Under O.C.G.A. § 9-3-33, you generally have two years from the date of your injury to file a personal injury lawsuit based on a defective product. This means you have two years from the date the electrical appliance burned you, not from when you discovered the cause of the malfunction or when you learned the product was defective.
For wrongful death claims resulting from fatal electrical appliance fires or burns, O.C.G.A. § 51-4-5 provides a two-year statute of limitations running from the date of death. The personal representative of the deceased’s estate must file the claim within this period.
Georgia’s statute of repose under O.C.G.A. § 51-1-11 creates an additional deadline independent of when your injury occurred. You generally cannot file a product liability claim more than ten years after the product was first sold to any consumer. This limitation can bar claims for older appliances even if your injury occurred recently and the two-year statute of limitations has not expired.

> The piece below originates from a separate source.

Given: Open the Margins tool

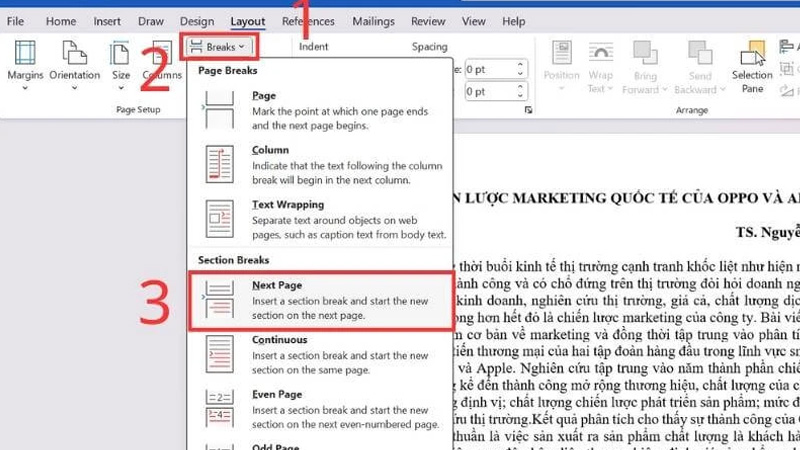Looking at the screenshot, I should click(25, 60).
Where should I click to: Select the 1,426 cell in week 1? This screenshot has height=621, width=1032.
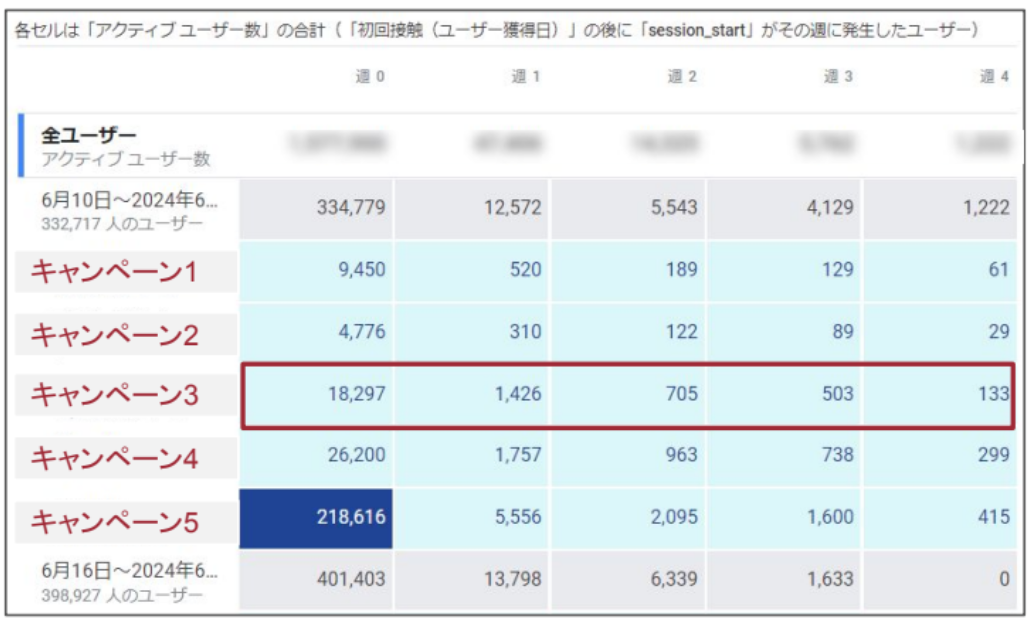point(472,394)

Certain circumstances can extend or toll these deadlines. If the injured party is a minor under 18 years old, the statute of limitations does not begin running until they turn 18. If the defendant fraudulently concealed the defect or engaged in conduct that prevented you from discovering your claim, the statute of limitations may be tolled during the period of concealment. Legal incapacity due to mental disability can also pause the statute of limitations.
Even though you have up to two years to file a lawsuit, you should consult an attorney immediately after an electrical appliance burn injury. Evidence deteriorates over time, witnesses become unavailable, and defendants may destroy or lose critical documents. Starting your claim early also allows time for thorough product testing and expert analysis before deadlines pressure you into hasty decisions.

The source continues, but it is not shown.